Recent improvements in detecting acute myocardial ischemia via body surface recordings have been driven by modern machine learning and artificial intelligence methods. Most successful research relies primarily on computationally intensive models such as convolutional or recurrent neural networks, making clinical interpretability difficult. While extensive research has been done using single and 12 lead ECGs, almost no models have incorporated body surface recordings. We created two contrasting machine learning models, logistic regression implemented in Pytorch and the XGBoost Classifier from the XGBoost package, and trained them on experimentally acquired body surface recordings with ground truth ischemia measurements recorded from within the heart. When evaluated against unseen data, these models achieved a mean accuracy of 96.46% and 97.63%, as well as a mean AUC of 99.27% and 99.72% for the Logistic Regression and XGBoost classifiers respectively. We then reduced the size of the training data and model by as much as 97% by training both models on only a subset of the total ECG leads available from the original recordings, with some of these subsets corresponding to common clinical measurement areas such as pre-cordial ECG leads.
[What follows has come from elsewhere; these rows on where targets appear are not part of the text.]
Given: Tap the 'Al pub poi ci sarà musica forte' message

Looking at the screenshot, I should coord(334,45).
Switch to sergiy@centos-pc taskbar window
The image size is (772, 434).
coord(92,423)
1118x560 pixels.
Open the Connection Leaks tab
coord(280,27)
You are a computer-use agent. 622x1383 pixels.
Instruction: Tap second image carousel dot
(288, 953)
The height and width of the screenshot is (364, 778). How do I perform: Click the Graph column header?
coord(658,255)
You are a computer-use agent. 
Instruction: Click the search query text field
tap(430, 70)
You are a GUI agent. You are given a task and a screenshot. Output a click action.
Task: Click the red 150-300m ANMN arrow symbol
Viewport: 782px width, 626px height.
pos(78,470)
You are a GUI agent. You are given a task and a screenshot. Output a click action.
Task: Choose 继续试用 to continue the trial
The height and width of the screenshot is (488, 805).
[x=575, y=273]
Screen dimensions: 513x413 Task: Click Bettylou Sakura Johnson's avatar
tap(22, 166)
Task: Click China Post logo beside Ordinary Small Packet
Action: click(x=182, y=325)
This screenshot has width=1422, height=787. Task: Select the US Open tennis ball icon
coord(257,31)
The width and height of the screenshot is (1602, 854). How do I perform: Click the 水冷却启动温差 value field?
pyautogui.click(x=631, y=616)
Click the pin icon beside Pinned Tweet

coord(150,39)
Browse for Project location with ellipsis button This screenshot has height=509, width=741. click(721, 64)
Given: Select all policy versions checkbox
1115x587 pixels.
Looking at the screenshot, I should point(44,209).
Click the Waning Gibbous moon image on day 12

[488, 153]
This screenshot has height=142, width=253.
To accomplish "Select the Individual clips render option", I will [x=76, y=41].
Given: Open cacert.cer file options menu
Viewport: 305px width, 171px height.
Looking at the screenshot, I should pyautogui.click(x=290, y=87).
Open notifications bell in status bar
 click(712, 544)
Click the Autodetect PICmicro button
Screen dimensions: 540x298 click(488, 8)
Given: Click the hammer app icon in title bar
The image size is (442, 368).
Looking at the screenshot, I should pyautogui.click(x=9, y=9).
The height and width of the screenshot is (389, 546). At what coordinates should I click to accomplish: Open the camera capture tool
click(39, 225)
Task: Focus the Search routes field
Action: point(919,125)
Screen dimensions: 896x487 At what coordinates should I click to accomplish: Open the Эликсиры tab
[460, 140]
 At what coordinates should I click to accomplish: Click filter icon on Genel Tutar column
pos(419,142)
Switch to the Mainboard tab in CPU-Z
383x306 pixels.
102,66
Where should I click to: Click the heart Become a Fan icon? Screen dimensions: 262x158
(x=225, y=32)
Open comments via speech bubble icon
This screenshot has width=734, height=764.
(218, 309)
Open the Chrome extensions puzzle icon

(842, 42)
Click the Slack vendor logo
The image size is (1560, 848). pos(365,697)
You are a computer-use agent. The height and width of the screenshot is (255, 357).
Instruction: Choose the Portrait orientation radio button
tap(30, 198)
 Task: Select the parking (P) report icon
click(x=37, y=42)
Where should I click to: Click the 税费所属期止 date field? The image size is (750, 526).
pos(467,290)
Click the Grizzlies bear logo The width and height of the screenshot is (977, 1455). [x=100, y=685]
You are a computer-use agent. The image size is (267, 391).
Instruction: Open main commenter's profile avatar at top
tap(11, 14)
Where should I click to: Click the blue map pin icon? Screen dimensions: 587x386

We observed that some subset models are capable of performance comparable to those models trained on data containing all available ECG lead recordings. Specifically, we observed that the XGBoost algorithm achieved an AUC of 98.4% using data containing only 3 ECG lead recordings. This suggests that some known anatomical lead locations likely highly contribute to ischemia detection while other leads may be less important. The impressive performance of these machine learning models in detecting ischemia using small numbers of leads suggests possible clinical applications.